Matías no apartaba la vista de mí.

—De lo que pasa cuando has vivido demasiado tiempo en guerra. —Su mirada se suavizó, aunque mantenía la dureza de un veterano—. Cuando tu mente y tu corazón llevan demasiado peso, el cuerpo finalmente se rinde.

Yo apreté los puños sobre mis rodillas, temblando. Quería decir que no, que no era eso, pero en el fondo sabía que tenía razón.

—No… no estoy cansado de estar aquí —alcancé a murmurar—. Es solo que… todo me cae encima, de golpe.

—Lo sé —dijo Matías, inclinándose un poco hacia mí—. Créeme, muchacho, lo sé.

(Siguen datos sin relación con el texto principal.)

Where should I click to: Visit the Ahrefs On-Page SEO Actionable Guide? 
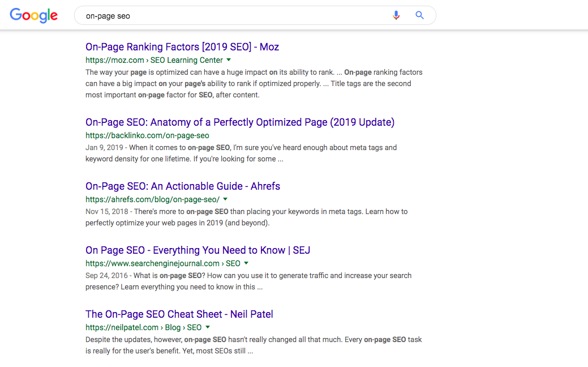[x=183, y=186]
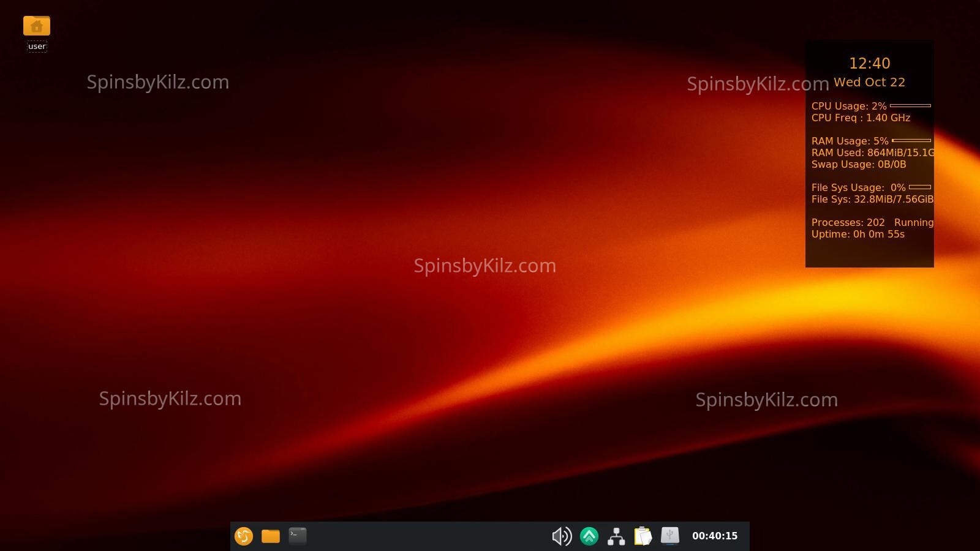Screen dimensions: 980x551
Task: Click the panel clock showing 00:40:15
Action: point(715,536)
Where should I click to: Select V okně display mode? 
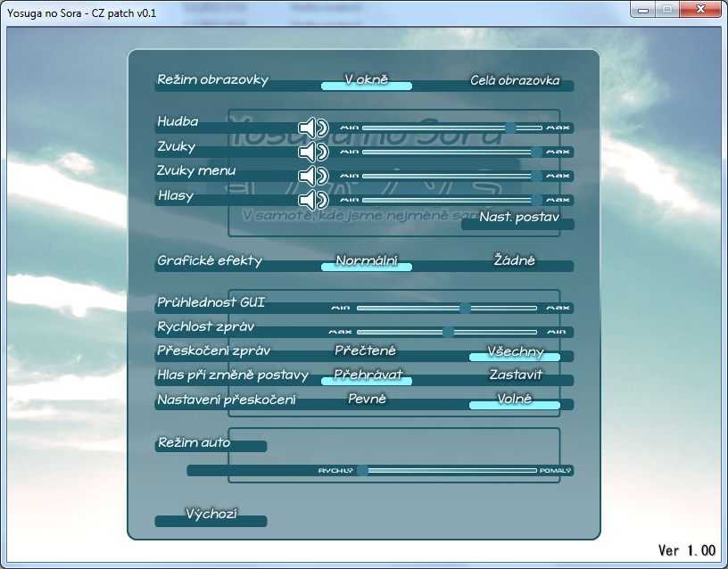click(366, 82)
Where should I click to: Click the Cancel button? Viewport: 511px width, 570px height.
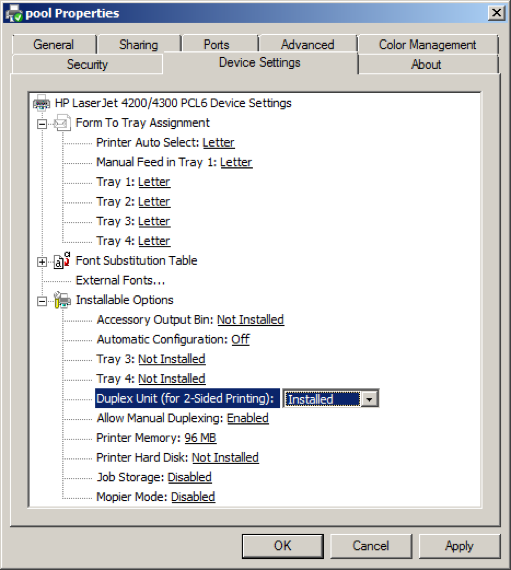371,546
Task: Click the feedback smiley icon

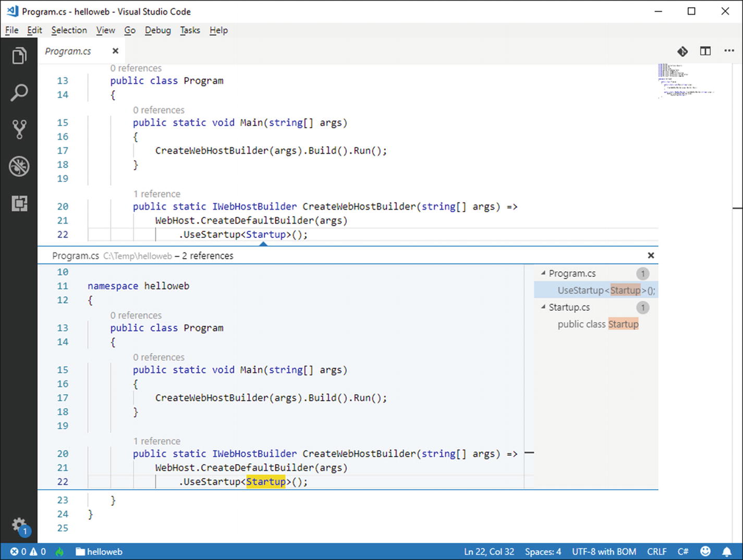Action: tap(705, 552)
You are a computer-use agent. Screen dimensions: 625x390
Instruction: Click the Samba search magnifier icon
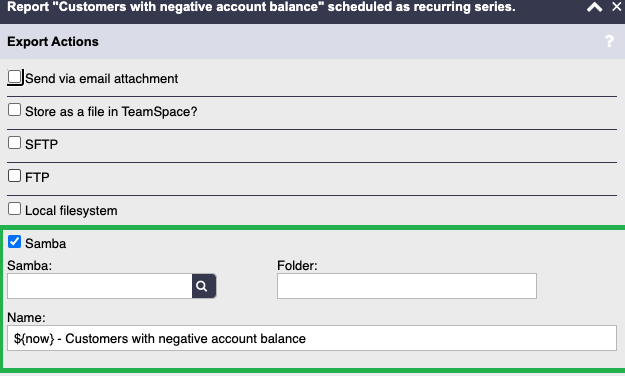click(x=204, y=286)
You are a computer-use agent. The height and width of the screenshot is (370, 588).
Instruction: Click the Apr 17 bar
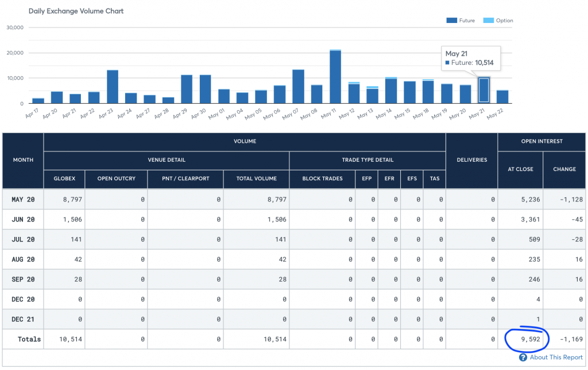click(38, 101)
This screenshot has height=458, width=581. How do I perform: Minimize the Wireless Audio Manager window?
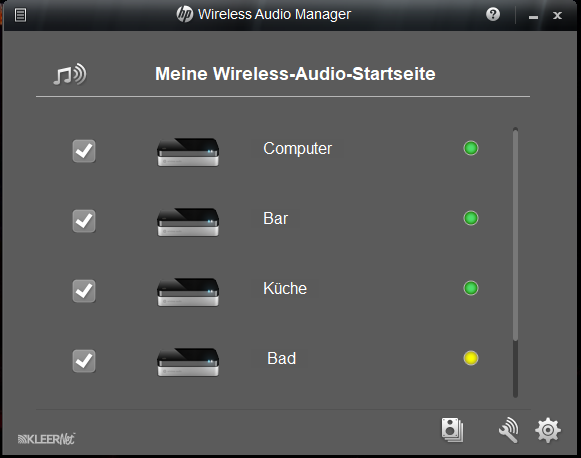tap(533, 16)
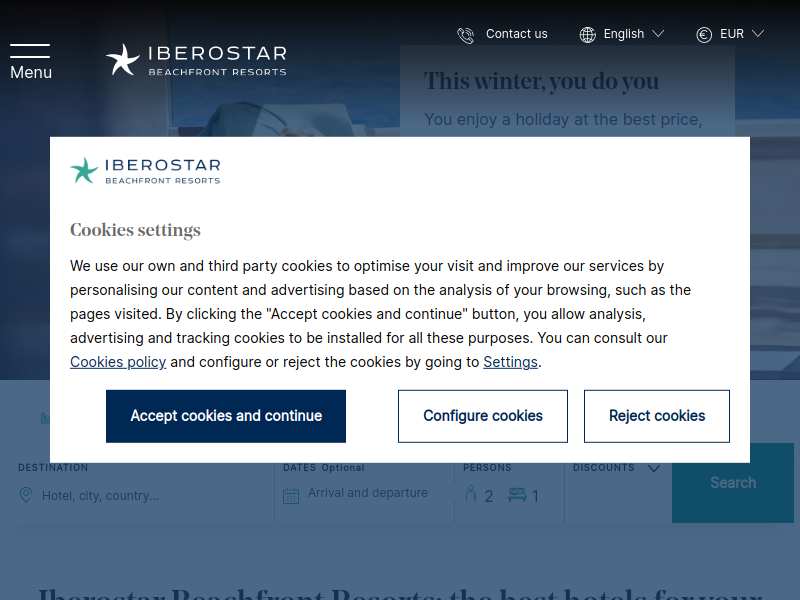Click the bed rooms icon in Persons
Viewport: 800px width, 600px height.
tap(517, 494)
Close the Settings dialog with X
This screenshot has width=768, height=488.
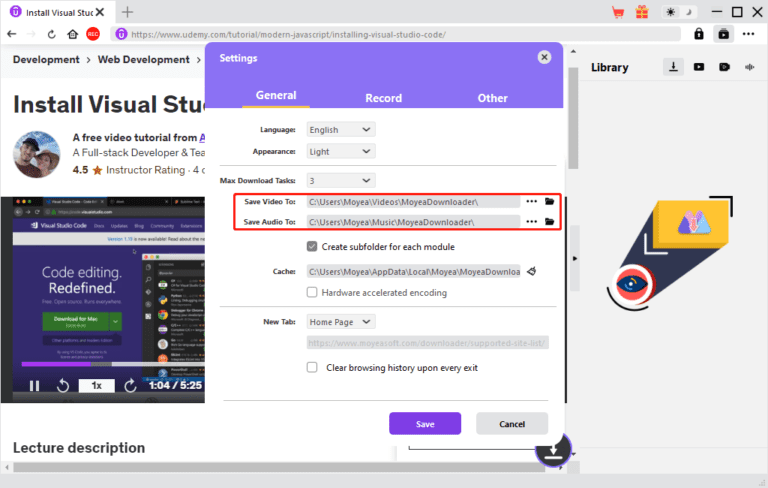point(544,58)
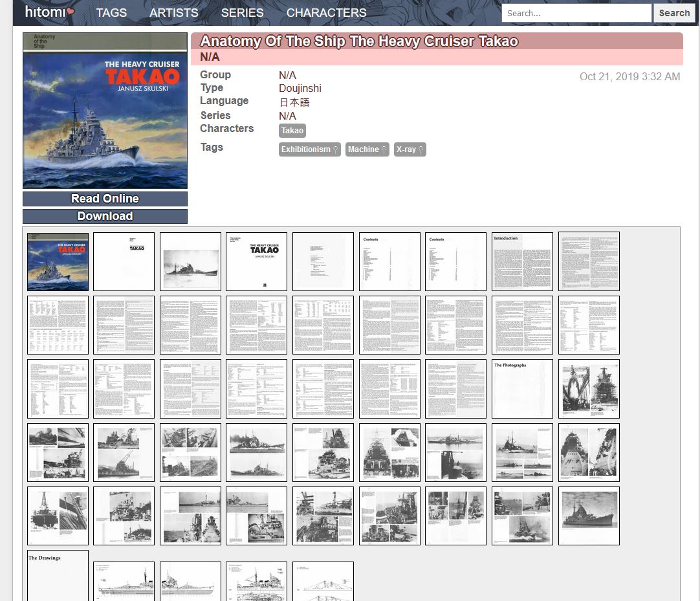Select the X-ray tag
Screen dimensions: 700x601
410,149
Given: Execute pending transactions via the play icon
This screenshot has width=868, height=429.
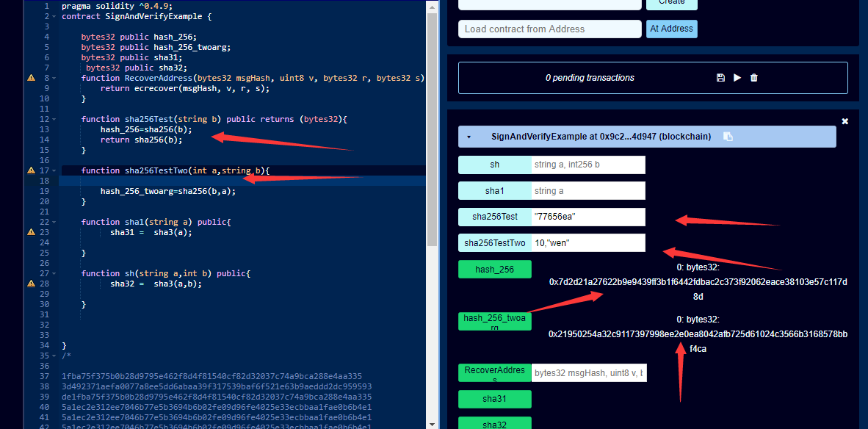Looking at the screenshot, I should coord(737,77).
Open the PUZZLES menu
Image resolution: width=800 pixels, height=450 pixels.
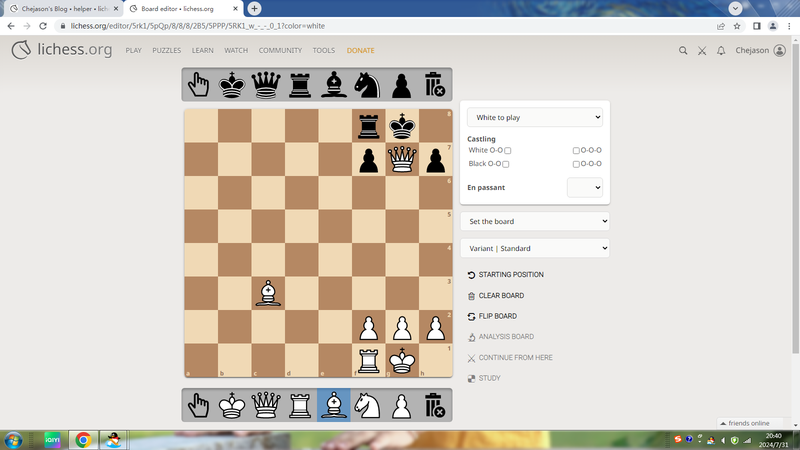coord(166,50)
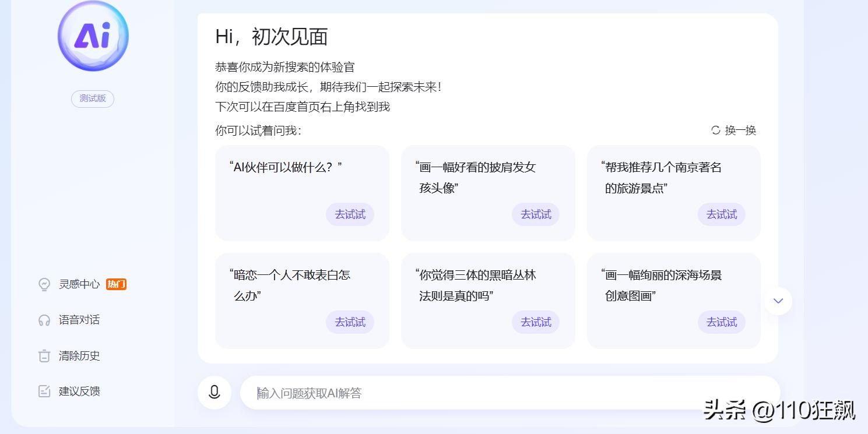Click the refresh icon next to 换一换
This screenshot has width=868, height=434.
(x=716, y=130)
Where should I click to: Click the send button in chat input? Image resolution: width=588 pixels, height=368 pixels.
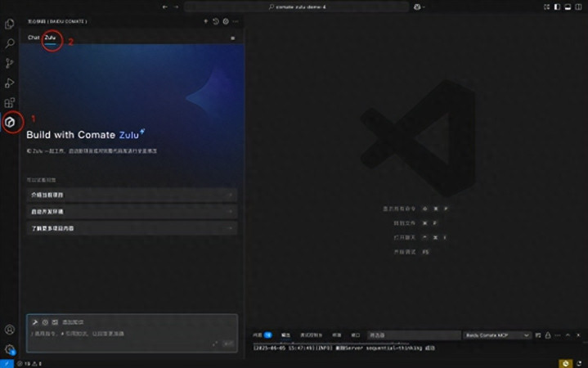[228, 343]
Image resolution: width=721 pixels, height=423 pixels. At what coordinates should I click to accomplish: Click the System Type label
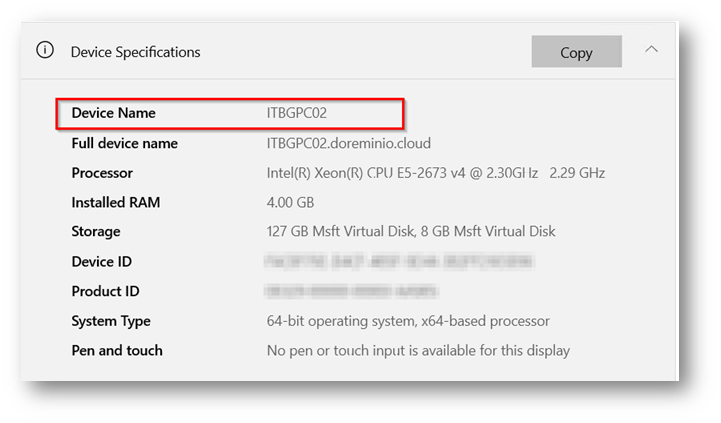tap(111, 321)
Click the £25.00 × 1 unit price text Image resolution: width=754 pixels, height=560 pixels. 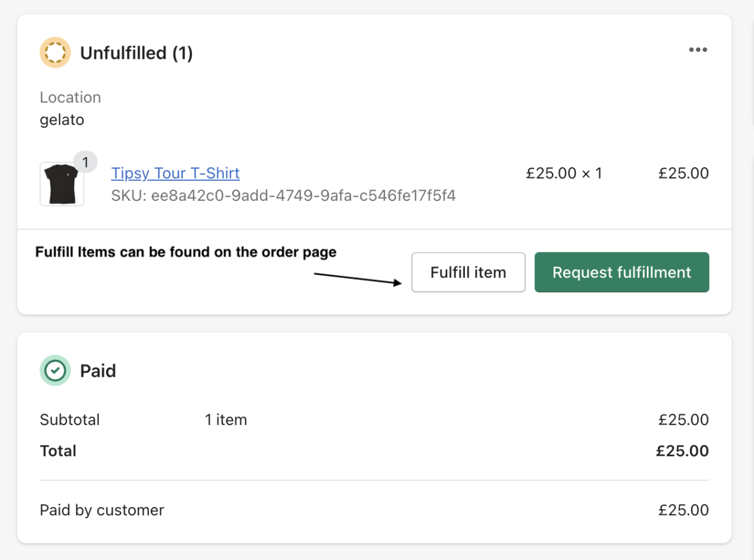point(564,173)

Y no tienes que cargarlo solo.

El silencio se extendió un momento. Mi padre miró a su suegro, sorprendido, luego volvió la vista hacia mí.

—Reen… ¿es verdad? ¿Es eso lo que sientes?

No pude responder con palabras. Apenas asentí, bajando la cabeza.

Mi abuela Agnes, con lágrimas en los ojos, tomó mi mano.

—Entonces descansa, mi amor. No tienes que demostrar nada. No aquí.

Sara se acercó por el otro lado, acariciando mi cabello.

—Nadie espera que seas fuerte ahora. Solo sé tú.

Alan respiró hondo, mirándome con seriedad.

—Hermano, si necesitas parar, hazlo. Nadie te va a juzgar.

El peso seguía en mi pecho, pero al ver las manos de todos sobre mí, el calor de sus palabras, sentí algo que hacía mucho no sentía: permiso. Permiso para bajar la guardia.

Y por primera vez en años, cerré los ojos y dejé que mi cuerpo se rindiera un poco.